== Segment start ==

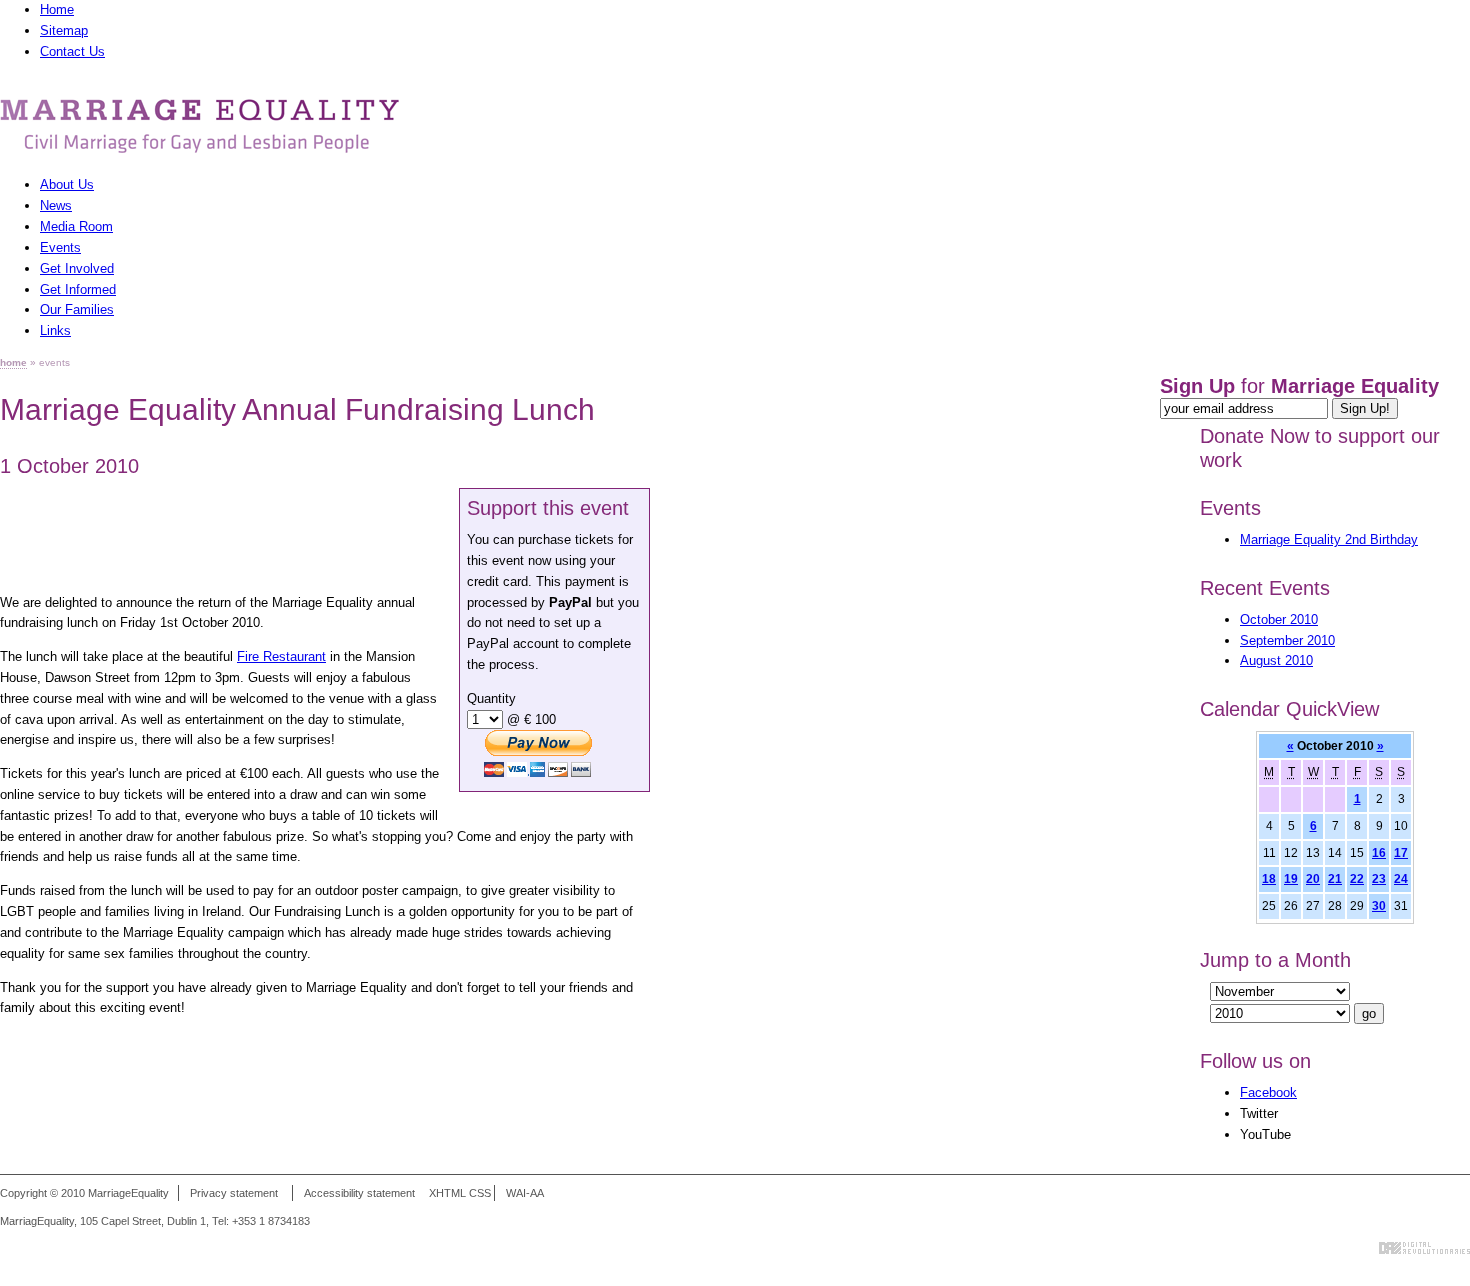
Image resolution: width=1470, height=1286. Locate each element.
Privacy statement (234, 1193)
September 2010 (1287, 640)
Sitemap (64, 30)
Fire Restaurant (281, 656)
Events (1230, 508)
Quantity (491, 698)
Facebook (1268, 1092)
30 (1379, 905)
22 (1357, 878)
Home (57, 9)
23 (1379, 878)
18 (1269, 878)
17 (1401, 852)
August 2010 (1276, 660)
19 (1291, 878)
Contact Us (72, 51)
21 (1335, 878)
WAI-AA (525, 1193)
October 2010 (1279, 619)
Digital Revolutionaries (1424, 1248)
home (13, 362)
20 (1313, 878)
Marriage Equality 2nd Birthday (1329, 539)
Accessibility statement (359, 1193)
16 (1379, 852)
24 (1401, 878)
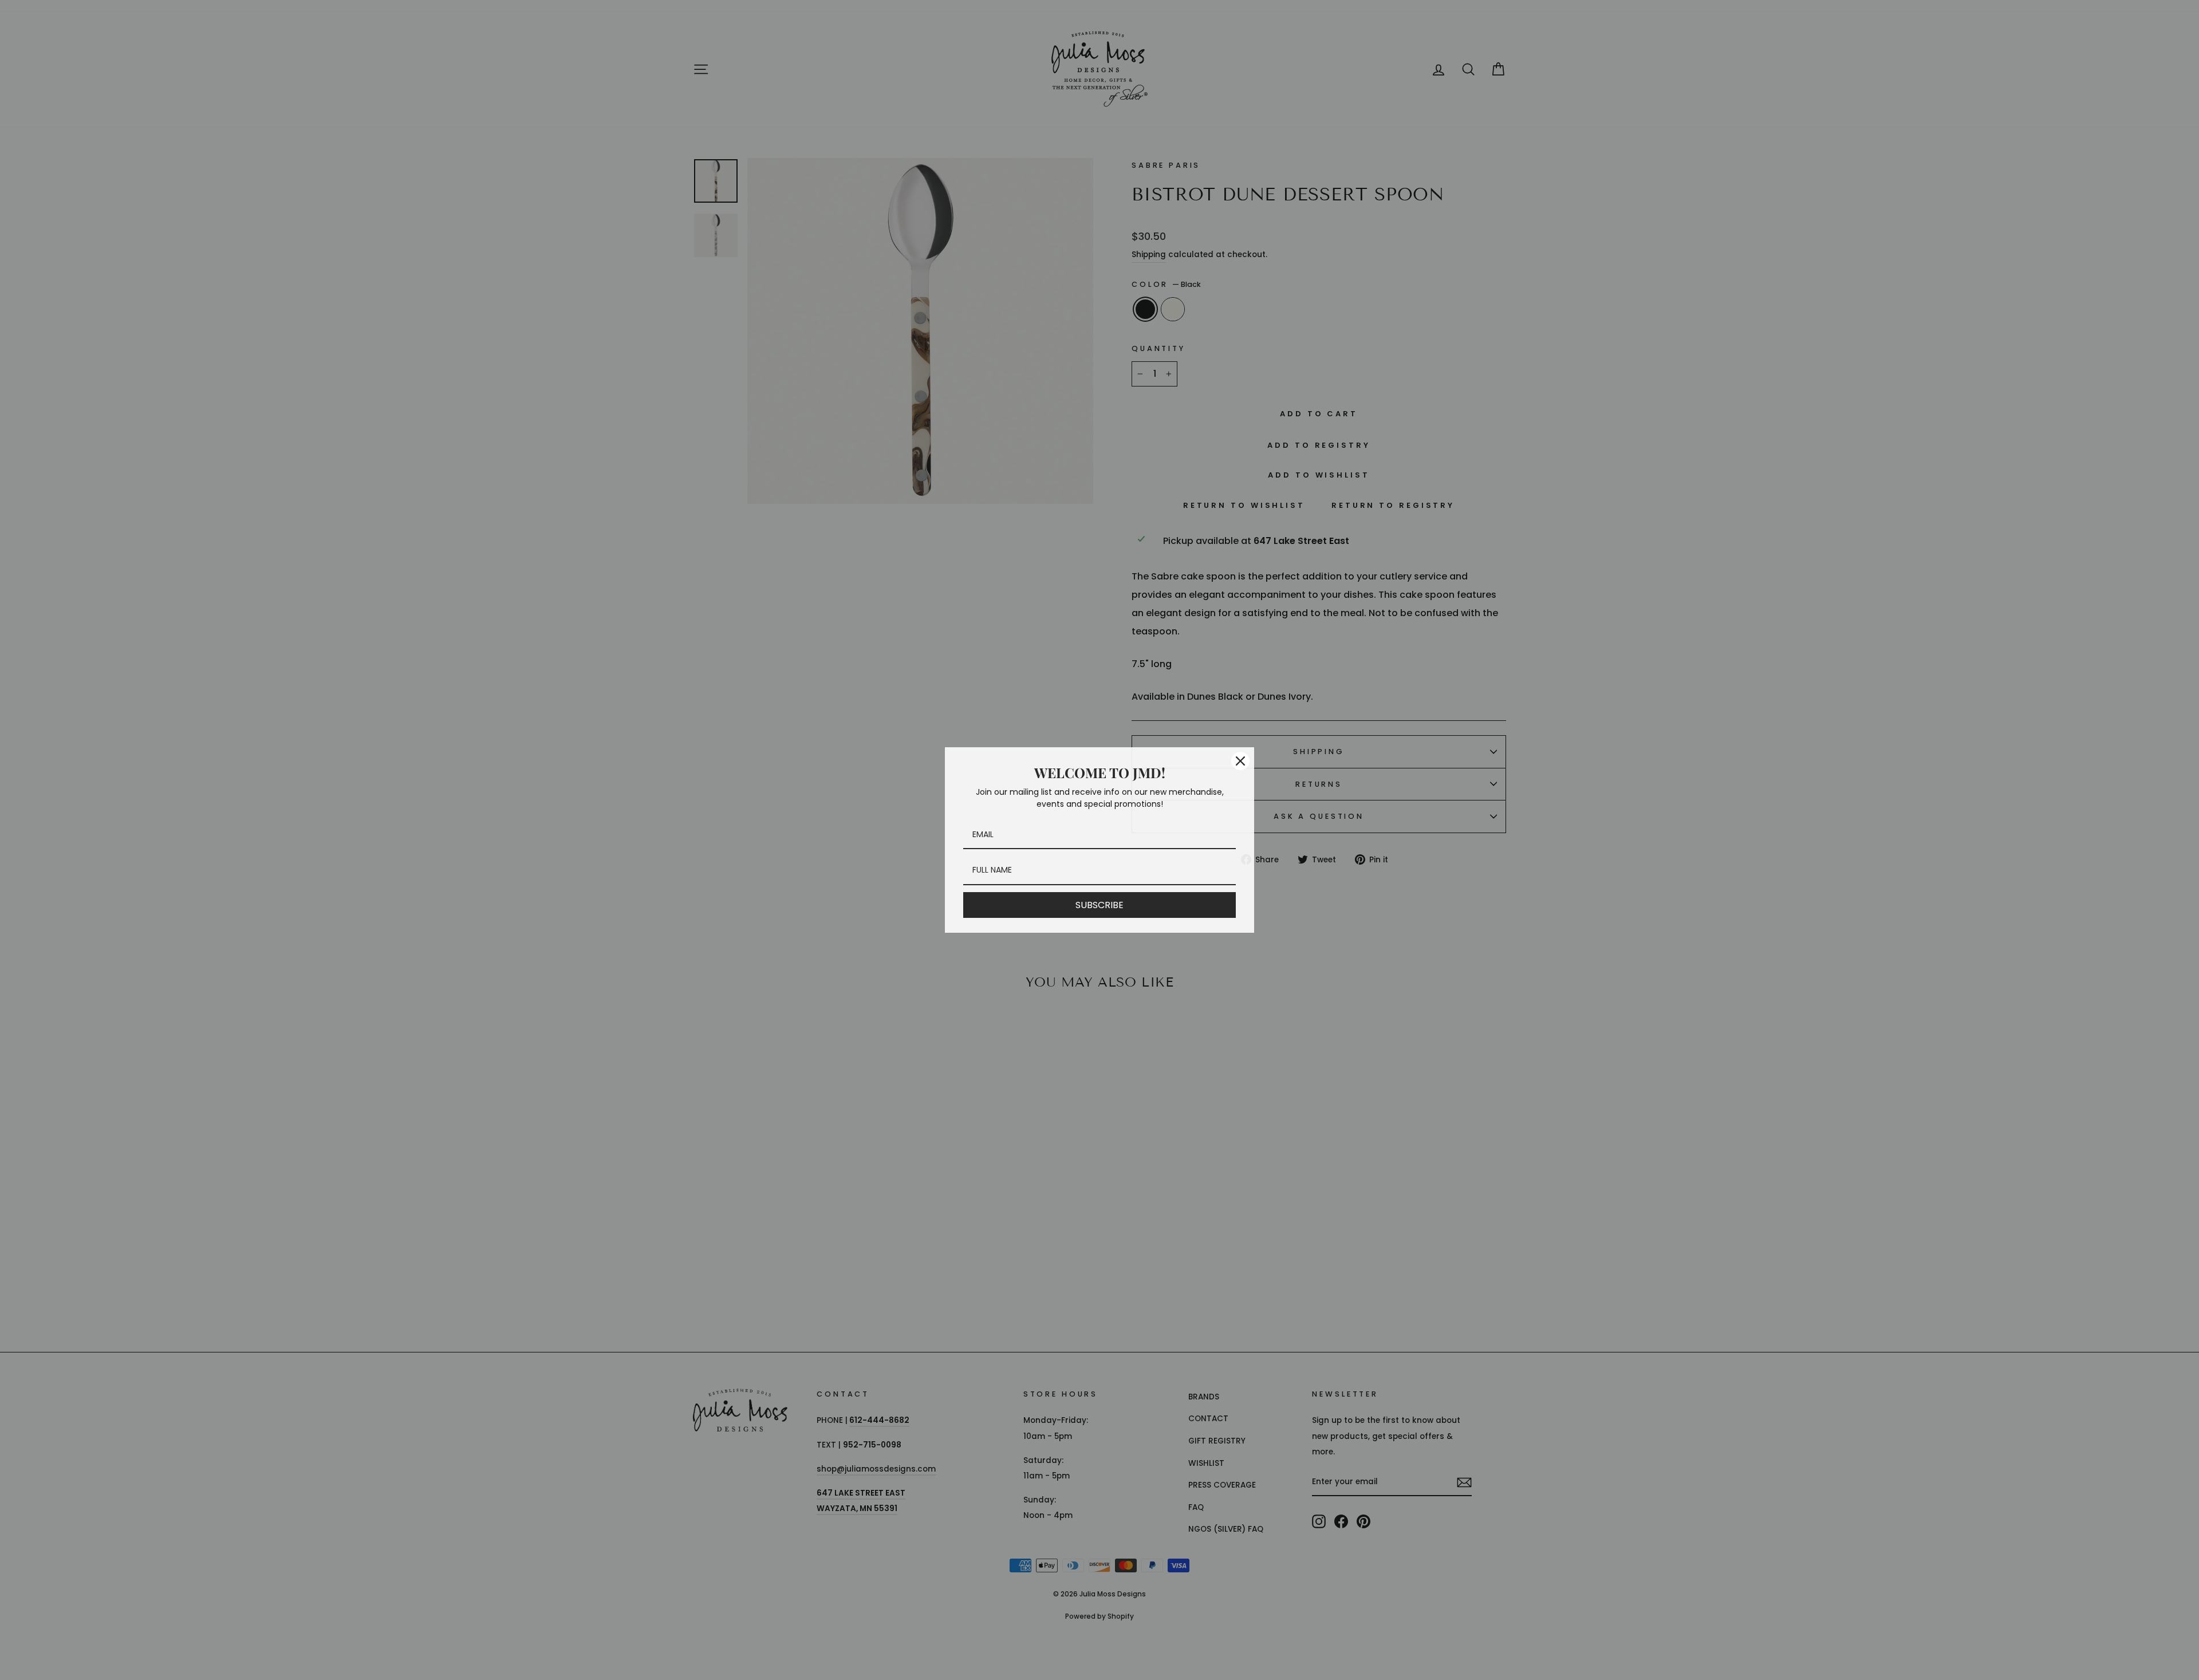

== Segment end ==

Aim of the task:
Pull out every line in the data above that has the word "statement".

Response below:
Privacy statement (234, 1193)
Accessibility statement (359, 1193)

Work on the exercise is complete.